### Provided records
"""
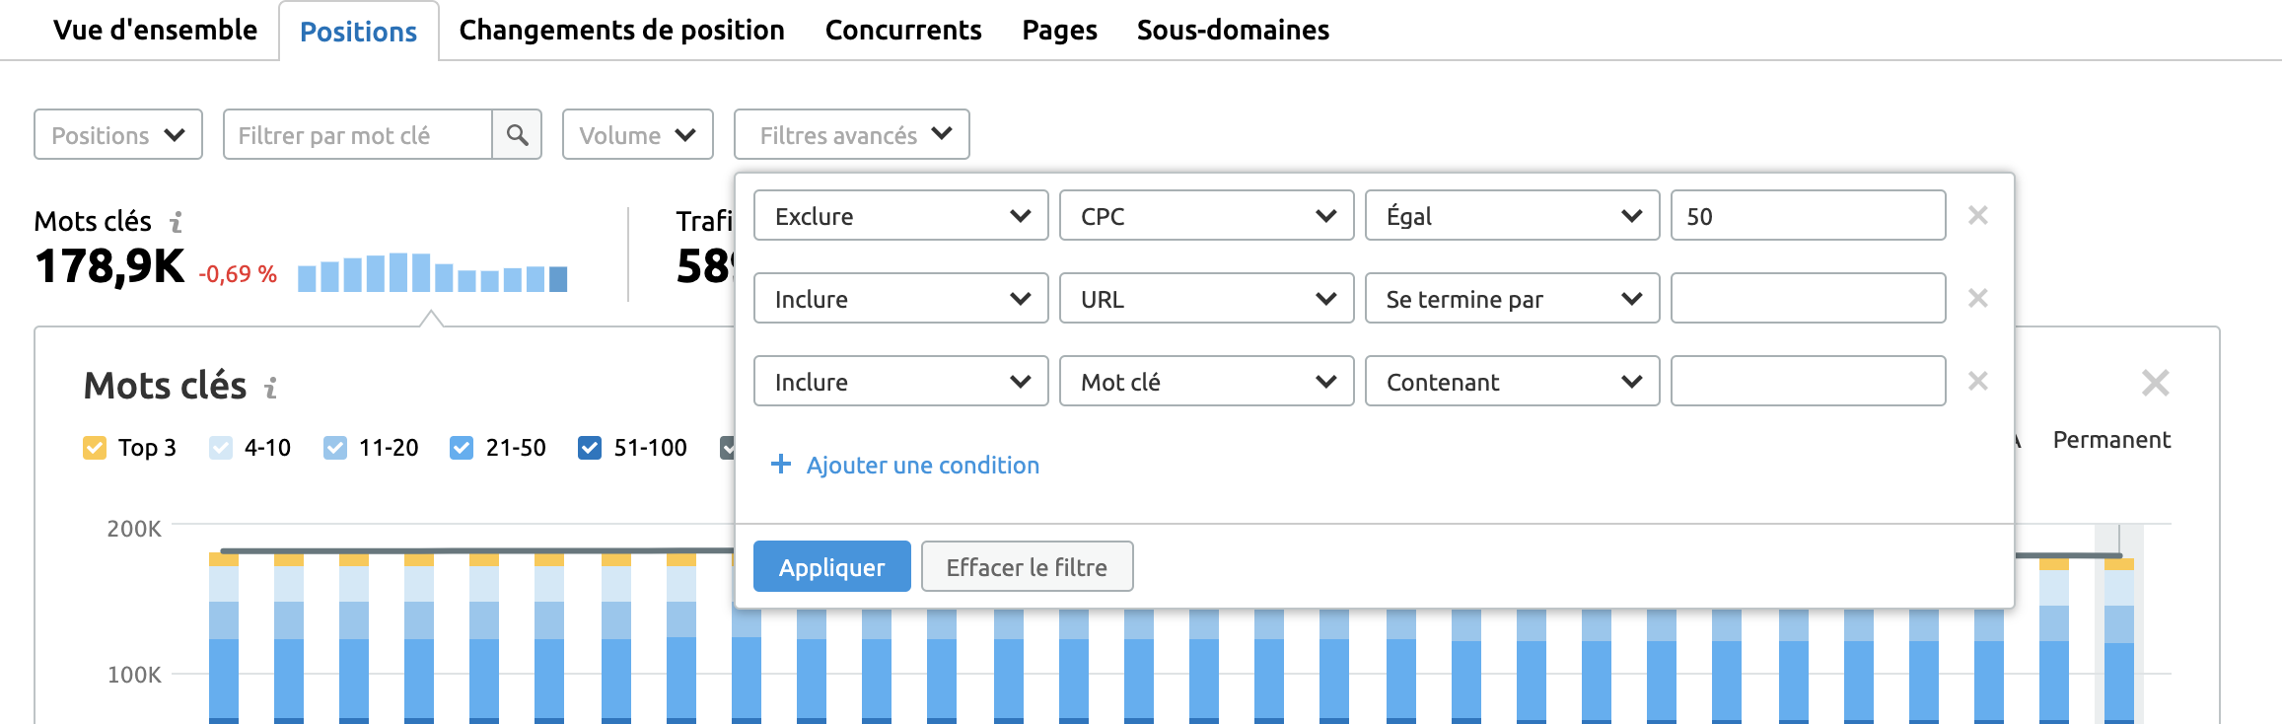Disable the 51-100 positions checkbox

[x=590, y=448]
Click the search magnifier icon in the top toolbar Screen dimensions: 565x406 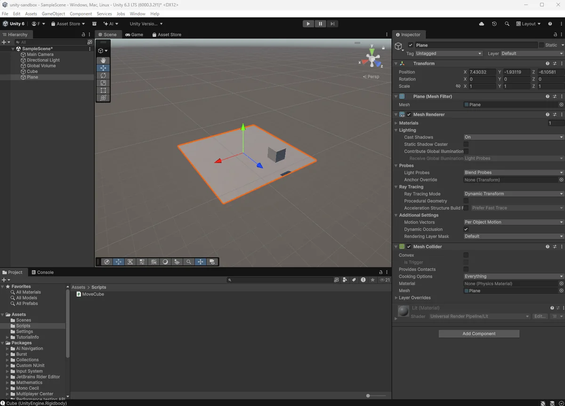[x=507, y=24]
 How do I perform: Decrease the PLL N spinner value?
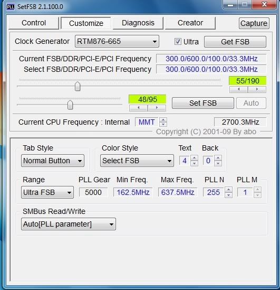[x=228, y=195]
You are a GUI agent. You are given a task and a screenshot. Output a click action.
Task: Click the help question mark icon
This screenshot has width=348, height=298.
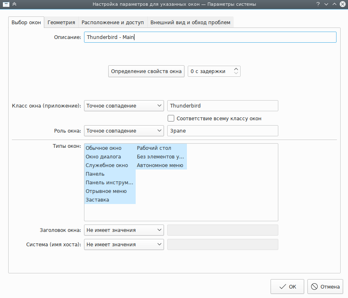pos(318,4)
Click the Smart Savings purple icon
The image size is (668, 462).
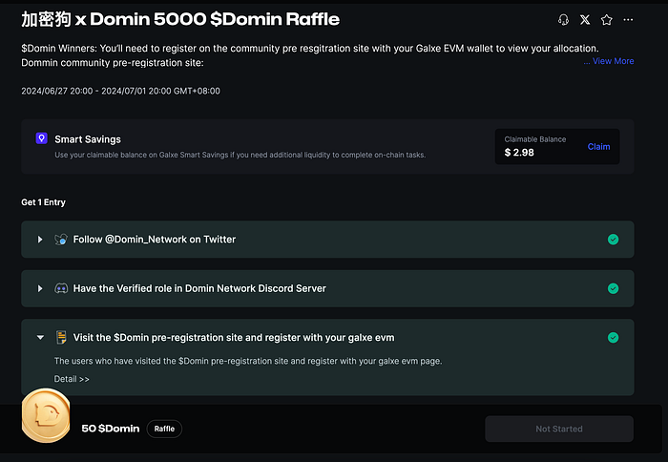click(41, 138)
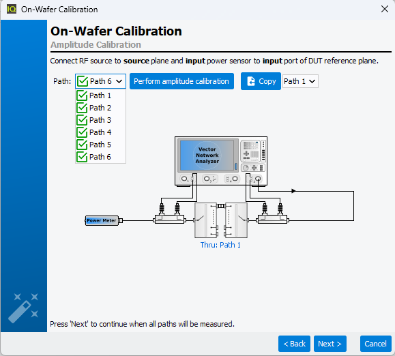395x356 pixels.
Task: Click the Thru: Path 1 label link
Action: pos(220,245)
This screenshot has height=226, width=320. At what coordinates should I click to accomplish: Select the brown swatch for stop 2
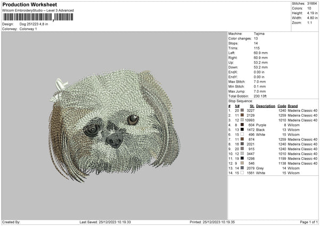pyautogui.click(x=242, y=115)
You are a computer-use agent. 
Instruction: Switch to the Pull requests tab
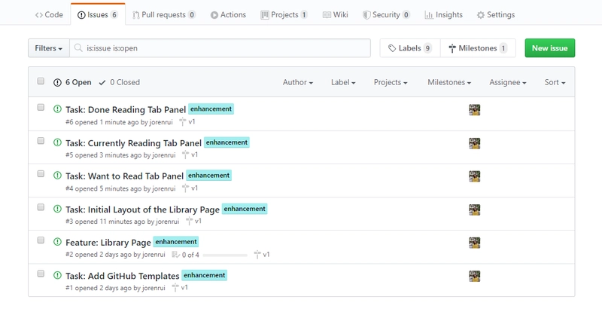pyautogui.click(x=163, y=14)
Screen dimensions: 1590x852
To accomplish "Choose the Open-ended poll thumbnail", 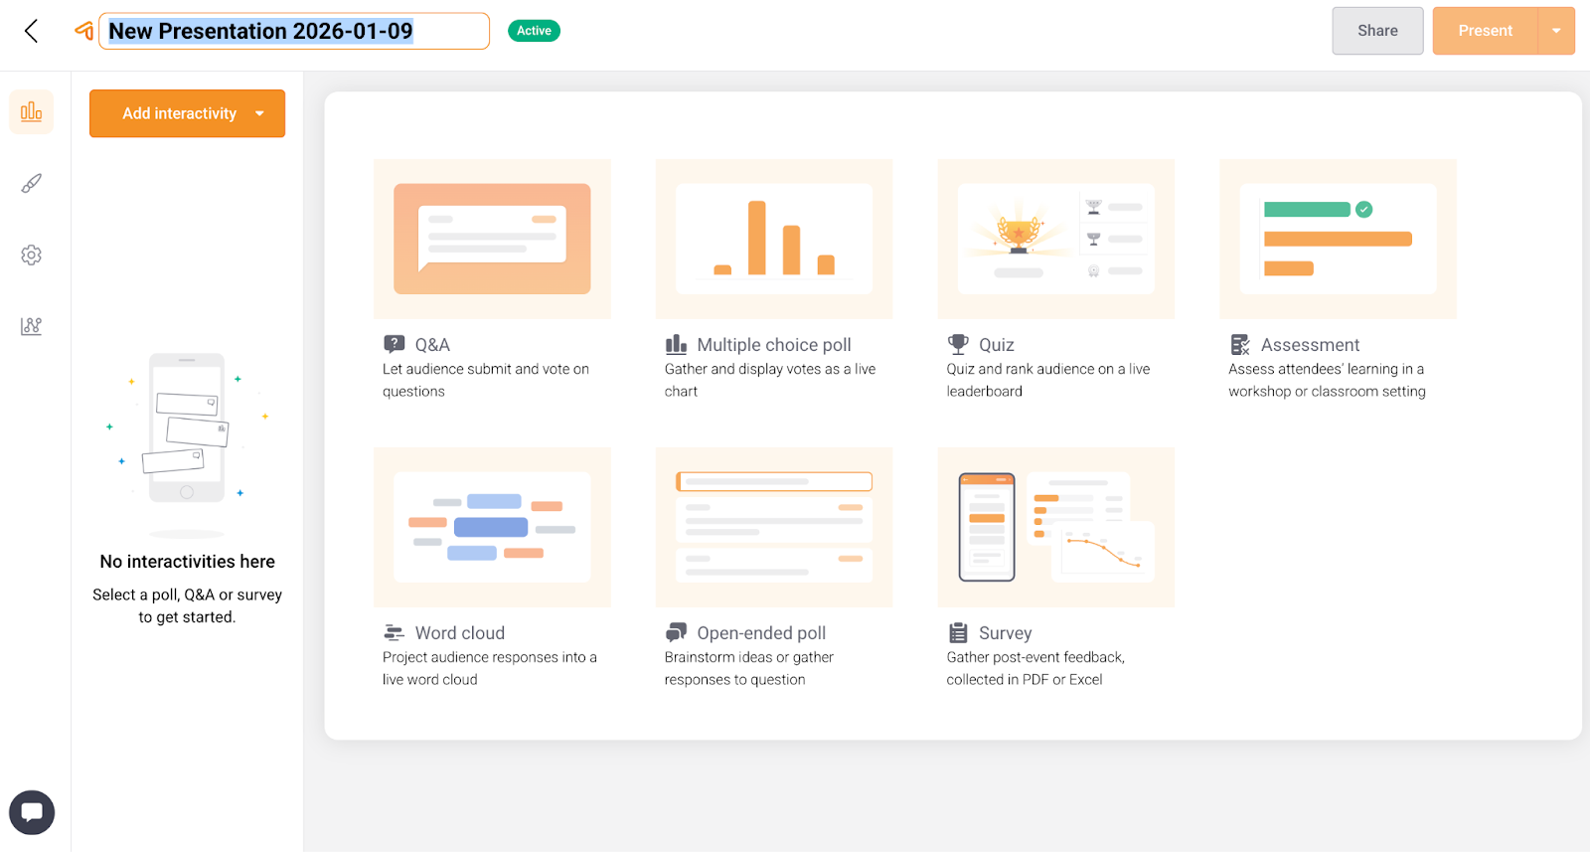I will [x=774, y=527].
"""
### To do
Consider the entries above and return each line with the string "agent".

### Answer box
You are a GUI agent. You are given a task and a screenshot. Output a click action.
You are a computer-use agent. 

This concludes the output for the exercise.